→ YOUR ASSIGNMENT:
Could you repeat the records below exactly, leaving the pictures out?
---------- RECORDS SHOWN ----------
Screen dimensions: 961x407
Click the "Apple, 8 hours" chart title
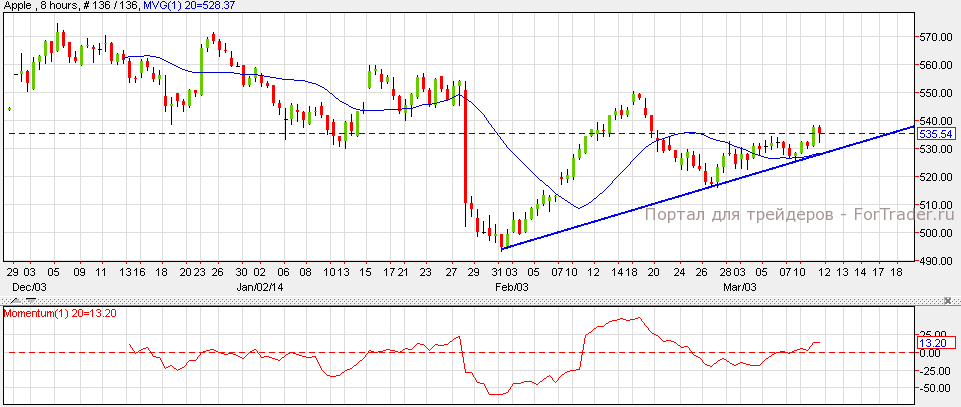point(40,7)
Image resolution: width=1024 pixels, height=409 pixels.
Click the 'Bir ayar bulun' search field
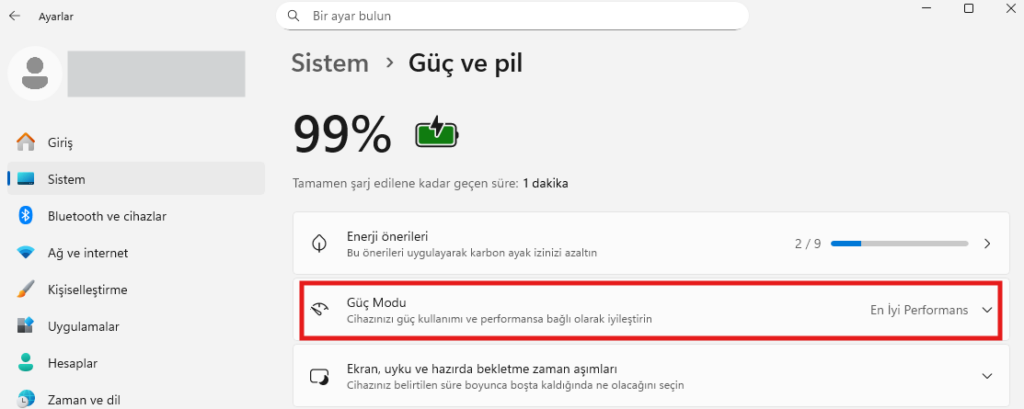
----------
→ TASK RESULT:
Screen dimensions: 961x407
Click the "Apple, 8 hours" chart title
point(40,7)
Image resolution: width=1024 pixels, height=409 pixels.
Click the 'Bir ayar bulun' search field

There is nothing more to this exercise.